Using the records below, transcribe word for word the stretch from the line that contains "Open the 25通商02 bond cell" through the line that contains "You are a computer-use agent. 1568x392", both end lines included, and nothing else.

+ + + + +

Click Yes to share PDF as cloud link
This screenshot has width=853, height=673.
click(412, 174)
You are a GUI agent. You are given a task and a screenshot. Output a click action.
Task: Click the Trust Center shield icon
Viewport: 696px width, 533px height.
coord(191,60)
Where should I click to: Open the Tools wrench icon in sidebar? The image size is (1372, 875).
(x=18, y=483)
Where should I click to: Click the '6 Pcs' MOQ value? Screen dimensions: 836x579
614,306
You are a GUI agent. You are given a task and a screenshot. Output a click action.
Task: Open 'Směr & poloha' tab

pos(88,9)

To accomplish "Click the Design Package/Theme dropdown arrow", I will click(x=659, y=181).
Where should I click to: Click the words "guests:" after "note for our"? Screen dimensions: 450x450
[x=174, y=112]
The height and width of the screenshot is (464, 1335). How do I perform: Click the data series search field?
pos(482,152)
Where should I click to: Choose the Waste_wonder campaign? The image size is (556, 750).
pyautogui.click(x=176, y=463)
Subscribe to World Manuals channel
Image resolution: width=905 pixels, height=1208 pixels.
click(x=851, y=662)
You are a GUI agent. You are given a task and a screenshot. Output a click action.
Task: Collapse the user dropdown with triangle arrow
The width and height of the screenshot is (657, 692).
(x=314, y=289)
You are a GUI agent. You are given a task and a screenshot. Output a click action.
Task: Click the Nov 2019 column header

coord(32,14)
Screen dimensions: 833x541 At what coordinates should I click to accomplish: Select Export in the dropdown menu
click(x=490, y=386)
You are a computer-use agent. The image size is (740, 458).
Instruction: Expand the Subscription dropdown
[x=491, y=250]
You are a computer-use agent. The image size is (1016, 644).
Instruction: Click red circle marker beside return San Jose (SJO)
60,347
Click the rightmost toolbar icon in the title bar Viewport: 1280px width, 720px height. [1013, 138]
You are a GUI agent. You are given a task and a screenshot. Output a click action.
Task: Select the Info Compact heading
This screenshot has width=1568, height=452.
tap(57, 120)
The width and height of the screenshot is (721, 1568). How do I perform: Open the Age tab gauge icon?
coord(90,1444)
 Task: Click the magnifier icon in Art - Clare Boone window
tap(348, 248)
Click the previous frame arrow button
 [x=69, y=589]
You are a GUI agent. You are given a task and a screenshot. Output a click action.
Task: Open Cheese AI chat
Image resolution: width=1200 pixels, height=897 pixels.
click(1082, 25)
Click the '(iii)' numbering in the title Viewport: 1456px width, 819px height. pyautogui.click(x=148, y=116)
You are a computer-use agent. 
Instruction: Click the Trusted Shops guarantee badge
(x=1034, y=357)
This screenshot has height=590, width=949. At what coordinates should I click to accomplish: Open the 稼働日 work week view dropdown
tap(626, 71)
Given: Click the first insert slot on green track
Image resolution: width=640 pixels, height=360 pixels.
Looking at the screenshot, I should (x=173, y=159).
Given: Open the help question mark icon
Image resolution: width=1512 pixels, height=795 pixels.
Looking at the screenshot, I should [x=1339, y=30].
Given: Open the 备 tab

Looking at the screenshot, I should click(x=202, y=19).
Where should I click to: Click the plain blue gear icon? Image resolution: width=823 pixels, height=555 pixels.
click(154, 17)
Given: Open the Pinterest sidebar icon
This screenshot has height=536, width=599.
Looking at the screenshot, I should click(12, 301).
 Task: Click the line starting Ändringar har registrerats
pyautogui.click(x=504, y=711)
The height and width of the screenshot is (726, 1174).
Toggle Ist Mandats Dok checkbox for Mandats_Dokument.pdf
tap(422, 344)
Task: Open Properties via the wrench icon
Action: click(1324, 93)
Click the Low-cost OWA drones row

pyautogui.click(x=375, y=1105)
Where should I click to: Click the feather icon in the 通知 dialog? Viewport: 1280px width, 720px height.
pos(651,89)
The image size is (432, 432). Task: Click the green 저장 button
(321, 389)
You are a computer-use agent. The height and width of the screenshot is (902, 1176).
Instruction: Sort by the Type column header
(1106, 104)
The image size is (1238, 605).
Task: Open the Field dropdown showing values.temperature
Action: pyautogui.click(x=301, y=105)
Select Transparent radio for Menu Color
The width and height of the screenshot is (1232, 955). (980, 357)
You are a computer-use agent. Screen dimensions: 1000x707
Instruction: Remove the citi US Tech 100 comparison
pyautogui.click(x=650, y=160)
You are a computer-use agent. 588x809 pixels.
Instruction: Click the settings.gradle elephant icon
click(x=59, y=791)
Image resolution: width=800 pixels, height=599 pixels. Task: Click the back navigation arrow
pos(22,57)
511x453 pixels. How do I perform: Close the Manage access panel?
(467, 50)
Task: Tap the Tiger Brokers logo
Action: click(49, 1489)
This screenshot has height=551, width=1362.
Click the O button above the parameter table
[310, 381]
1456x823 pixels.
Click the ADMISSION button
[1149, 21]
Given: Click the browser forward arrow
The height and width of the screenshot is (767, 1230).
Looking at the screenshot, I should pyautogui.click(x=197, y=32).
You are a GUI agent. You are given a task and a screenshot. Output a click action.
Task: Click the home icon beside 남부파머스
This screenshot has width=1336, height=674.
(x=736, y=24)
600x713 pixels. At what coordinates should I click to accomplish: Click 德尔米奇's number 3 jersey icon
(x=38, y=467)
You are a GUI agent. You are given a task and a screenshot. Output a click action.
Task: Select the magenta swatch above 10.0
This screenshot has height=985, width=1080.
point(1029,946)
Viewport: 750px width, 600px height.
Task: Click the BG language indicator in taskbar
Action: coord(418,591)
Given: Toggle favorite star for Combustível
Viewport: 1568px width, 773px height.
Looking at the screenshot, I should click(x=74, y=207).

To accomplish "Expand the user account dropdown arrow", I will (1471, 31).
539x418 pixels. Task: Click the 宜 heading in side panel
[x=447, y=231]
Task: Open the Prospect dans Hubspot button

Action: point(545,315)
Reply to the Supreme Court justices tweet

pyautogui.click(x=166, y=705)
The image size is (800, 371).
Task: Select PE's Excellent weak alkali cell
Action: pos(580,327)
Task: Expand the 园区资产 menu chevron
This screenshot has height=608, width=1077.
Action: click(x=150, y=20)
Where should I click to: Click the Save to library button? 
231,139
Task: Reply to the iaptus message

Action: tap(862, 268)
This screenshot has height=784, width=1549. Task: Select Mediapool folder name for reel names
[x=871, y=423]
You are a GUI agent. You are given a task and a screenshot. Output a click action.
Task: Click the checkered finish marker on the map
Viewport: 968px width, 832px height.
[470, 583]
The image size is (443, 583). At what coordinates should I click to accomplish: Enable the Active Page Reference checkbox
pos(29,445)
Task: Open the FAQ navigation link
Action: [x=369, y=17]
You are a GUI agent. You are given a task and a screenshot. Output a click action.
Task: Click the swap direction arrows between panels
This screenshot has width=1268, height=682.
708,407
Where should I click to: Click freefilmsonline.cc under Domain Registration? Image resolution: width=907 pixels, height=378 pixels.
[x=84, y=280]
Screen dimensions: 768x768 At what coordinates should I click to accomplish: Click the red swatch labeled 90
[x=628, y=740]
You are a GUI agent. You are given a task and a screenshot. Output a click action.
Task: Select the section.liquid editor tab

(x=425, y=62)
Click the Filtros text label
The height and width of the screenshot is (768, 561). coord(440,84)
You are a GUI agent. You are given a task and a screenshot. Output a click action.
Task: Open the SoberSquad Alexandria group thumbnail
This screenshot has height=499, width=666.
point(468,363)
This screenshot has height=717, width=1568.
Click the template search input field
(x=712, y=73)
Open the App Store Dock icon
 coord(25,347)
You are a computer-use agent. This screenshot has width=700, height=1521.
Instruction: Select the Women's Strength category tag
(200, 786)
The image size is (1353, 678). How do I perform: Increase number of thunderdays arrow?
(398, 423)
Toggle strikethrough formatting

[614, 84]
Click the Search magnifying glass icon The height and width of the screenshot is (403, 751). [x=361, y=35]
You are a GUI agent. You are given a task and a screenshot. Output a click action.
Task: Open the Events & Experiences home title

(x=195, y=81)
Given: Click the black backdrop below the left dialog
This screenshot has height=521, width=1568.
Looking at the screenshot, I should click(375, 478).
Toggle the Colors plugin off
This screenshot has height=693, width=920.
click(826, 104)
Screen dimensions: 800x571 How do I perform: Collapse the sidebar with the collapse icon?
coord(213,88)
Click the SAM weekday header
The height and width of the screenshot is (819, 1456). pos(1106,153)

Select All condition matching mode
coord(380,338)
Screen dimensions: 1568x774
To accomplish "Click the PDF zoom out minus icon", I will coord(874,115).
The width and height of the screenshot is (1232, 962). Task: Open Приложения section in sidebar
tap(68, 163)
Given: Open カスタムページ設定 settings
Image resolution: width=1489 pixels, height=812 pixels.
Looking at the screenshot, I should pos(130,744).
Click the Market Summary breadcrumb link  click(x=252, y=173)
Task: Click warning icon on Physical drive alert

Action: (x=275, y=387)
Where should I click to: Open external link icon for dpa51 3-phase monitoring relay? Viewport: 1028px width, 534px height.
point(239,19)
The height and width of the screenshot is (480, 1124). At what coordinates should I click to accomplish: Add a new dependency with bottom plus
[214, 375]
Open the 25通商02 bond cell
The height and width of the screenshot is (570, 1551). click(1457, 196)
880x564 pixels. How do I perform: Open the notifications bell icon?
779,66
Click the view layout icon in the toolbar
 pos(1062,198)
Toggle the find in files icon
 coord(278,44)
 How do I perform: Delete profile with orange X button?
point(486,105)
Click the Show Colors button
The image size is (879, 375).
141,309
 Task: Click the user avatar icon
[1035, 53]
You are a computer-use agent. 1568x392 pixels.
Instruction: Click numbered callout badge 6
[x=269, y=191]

+ + + + +

* Response area *
Open the 25通商02 bond cell
The height and width of the screenshot is (570, 1551). click(1457, 196)
880x564 pixels. How do I perform: Open the notifications bell icon?
779,66
Click the view layout icon in the toolbar
 pos(1062,198)
Toggle the find in files icon
 coord(278,44)
 How do I perform: Delete profile with orange X button?
point(486,105)
Click the Show Colors button
The image size is (879, 375).
141,309
 Task: Click the user avatar icon
[1035, 53]
You are a computer-use agent. 1568x392 pixels.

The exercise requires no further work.